## Challenges
• A. Retype the part of the Python exercises page that opens with the words containing "Task 2: Read" and closes with "return language_counter.most_common(10)".
• B. Answer these questions from the Python exercises page:
(i) What date does the datetime Task 3 give as today?
(ii) From which module does the code import Counter?
(iii) How many of the most spoken languages should the function in the file handling Task 2 find?

# Python Datatime and File Handling

## Python Datetime Exercises:

Task1: Get the current day, month, year, hour, minute and timestamp from datetime module

Task 2: Format the current date using this format: "%m/%d/%Y, %H:%M:%S")

Task 3: Today is 5 December, 2019. Change this time string to time.

Task 4: Calculate the time difference between now and new year.

Task 5: Calculate the time difference between 1 January 1970 and now.

Task 6: Think, what can you use the datetime module for? Examples:

- Time series analysis
- To get a timestamp of any activities in an application
- Adding posts on a blog 

## File Handling Exercises:

### Exercises: Level 1

Task 1: Write a function which count number of lines and number of words in a text. All the files are in the data the folder: a) Read obama_speech.txt file and count number of lines and words b) Read michelle_obama_speech.txt file and count number of lines and words c) Read donald_speech.txt file and count number of lines and words d) Read melina_trump_speech.txt file and count number of lines and words

In [None]:
from pathlib import Path

def count_lines_and_words(file):
    path = Path(file)
    content = path.read_text()
    lines = content.splitlines()
    words = content.split()
    return len(lines), len(words)

obama_speech_stats = count_lines_and_words('../data/obama_speech.txt')
print(
    f"The Obama speech has {obama_speech_stats[0]} "
    f"lines and {obama_speech_stats[1]} words."
)

michelle_speech_stats = count_lines_and_words('../data/michelle_obama_speech.txt')
print(
    f"The Obama speech has {michelle_speech_stats[0]} "
    f"lines and {michelle_speech_stats[1]} words."
)

donald_speech_stats = count_lines_and_words('../data/donald_speech.txt')
print(
    f"The Obama speech has {donald_speech_stats[0]} "
    f"lines and {donald_speech_stats[1]} words."
)

melina_speech_stats = count_lines_and_words('../data/melina_trump_speech.txt')
print(
    f"The Obama speech has {melina_speech_stats[0]} "
    f"lines and {melina_speech_stats[1]} words."
)

Task 2: Read the countries_data.json data file in data directory, create a function that finds the ten most spoken languages

In [None]:
import json
from pathlib import Path
from collections import Counter

def ten_most_spoken_languages(countries):
    language_counter = Counter()
    for country in countries:
        languages = country['languages']
        language_counter.update(languages)
    return language_counter.most_common(10)

path = Path('../data/countries_data.json')

## Dataset content
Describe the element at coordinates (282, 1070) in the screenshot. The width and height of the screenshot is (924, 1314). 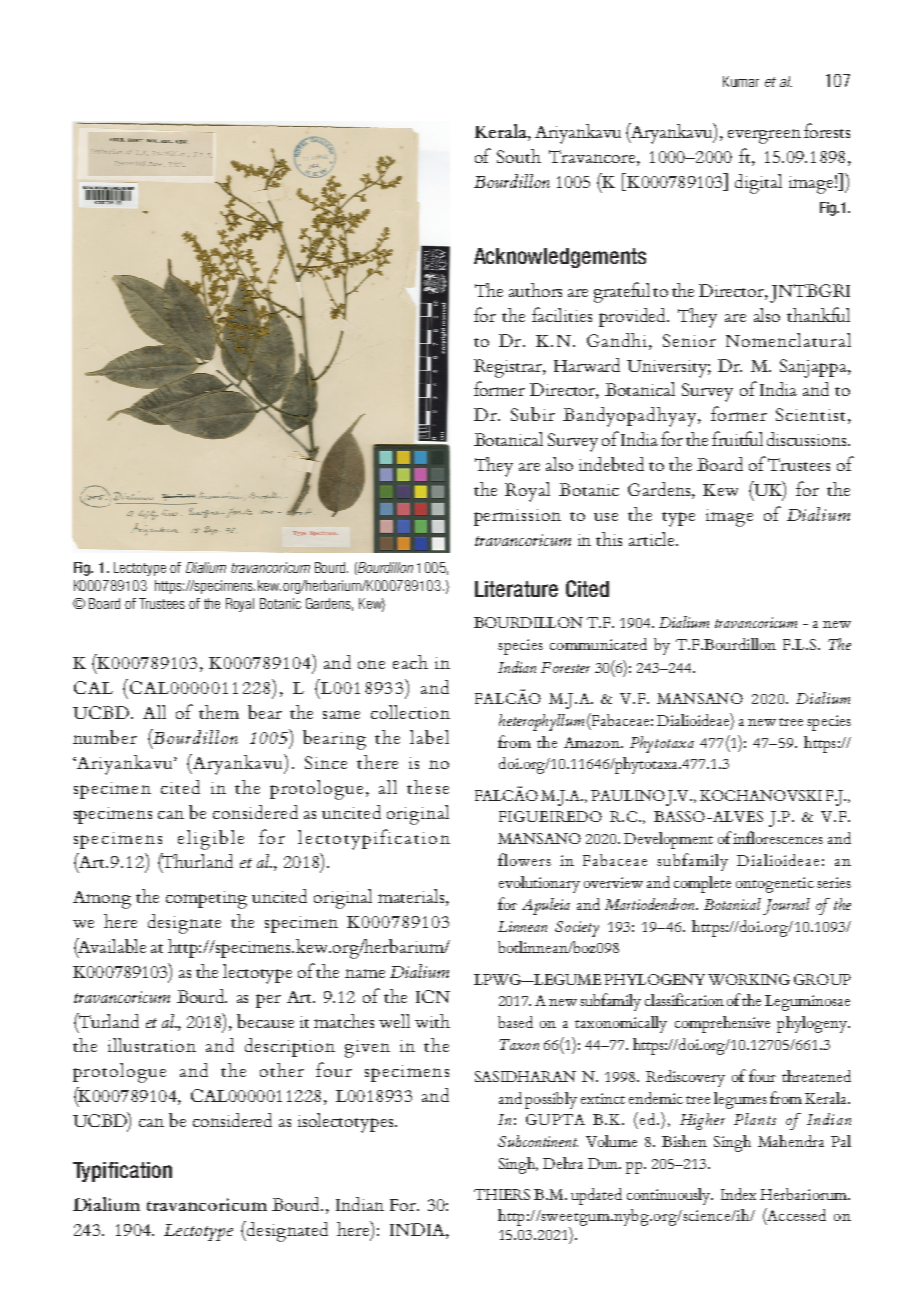
I see `other` at that location.
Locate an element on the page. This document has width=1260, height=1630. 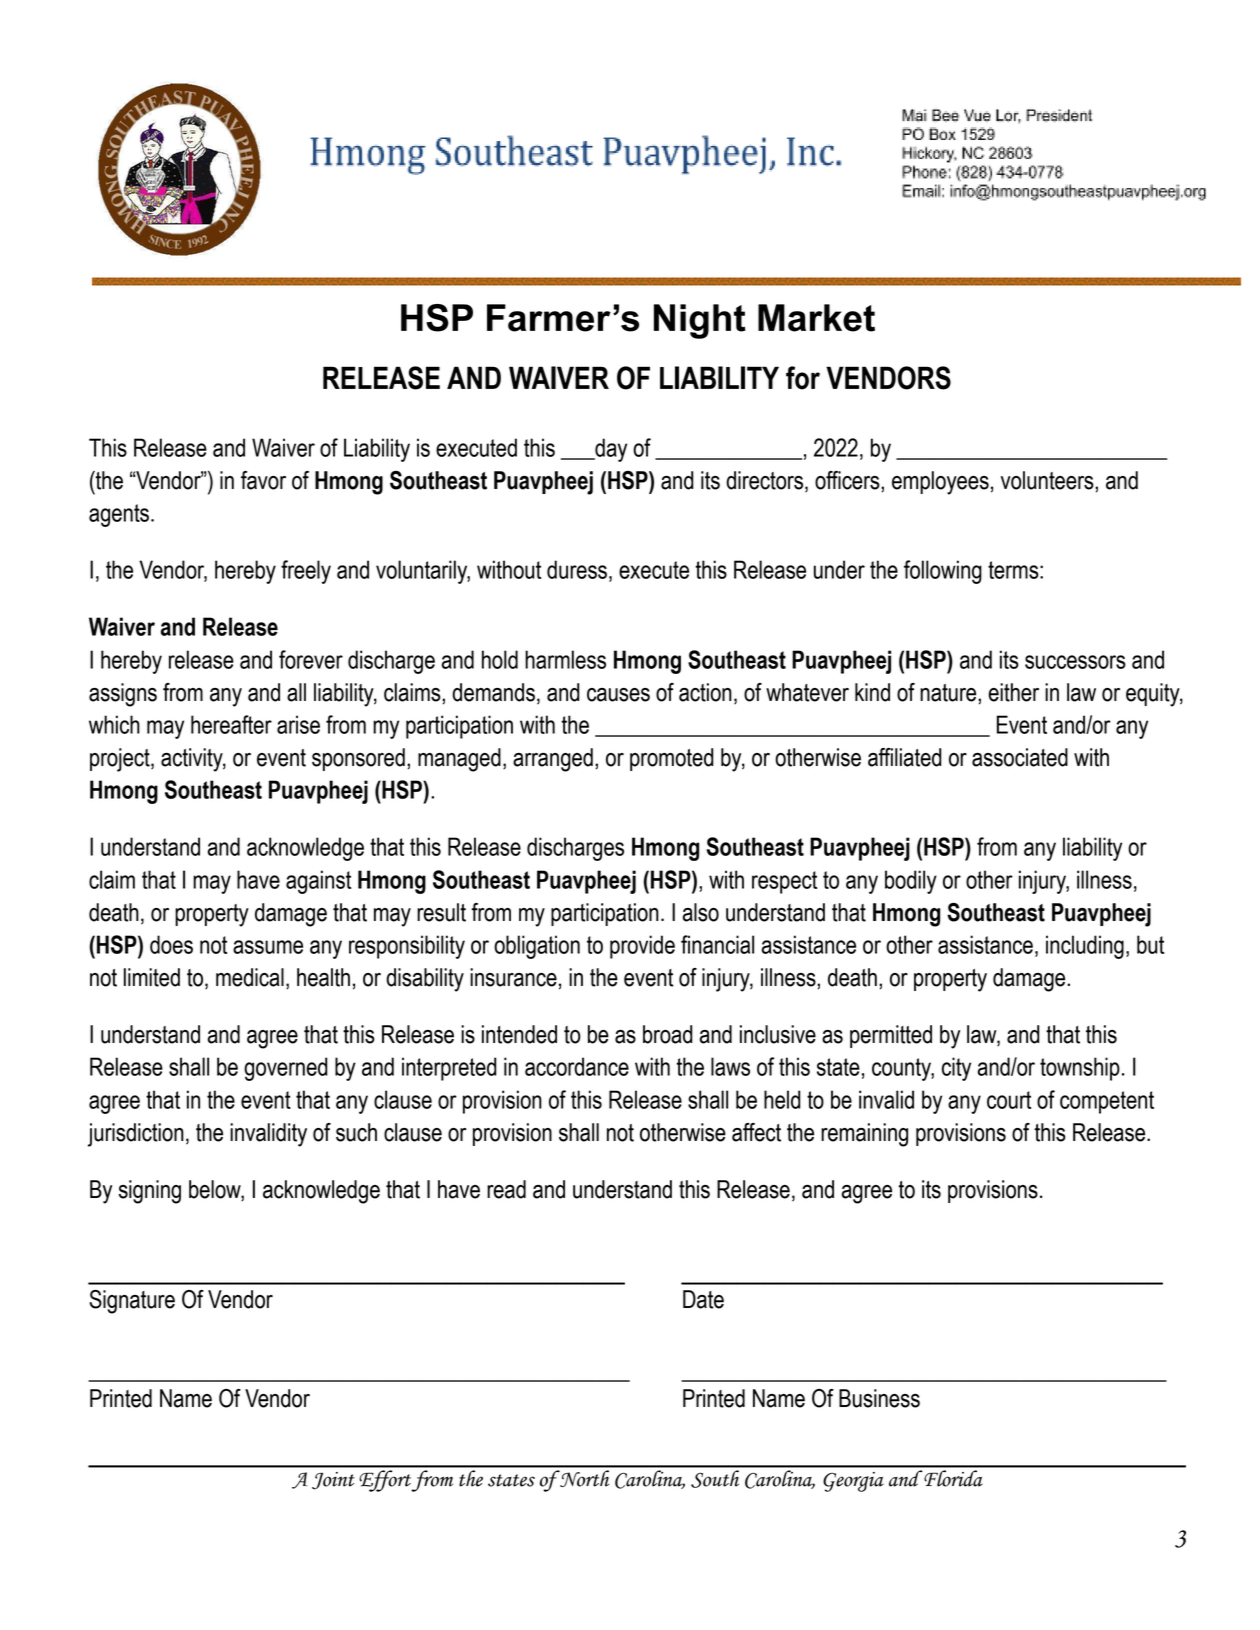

## Solution set
• A.
Task 2: Read the countries_data.json data file in data directory, create a function that finds the ten most spoken languages

In [None]:
import json
from pathlib import Path
from collections import Counter

def ten_most_spoken_languages(countries):
    language_counter = Counter()
    for country in countries:
        languages = country['languages']
        language_counter.update(languages)
    return language_counter.most_common(10)

• B.
(i) 5 December, 2019
(ii) collections
(iii) Ten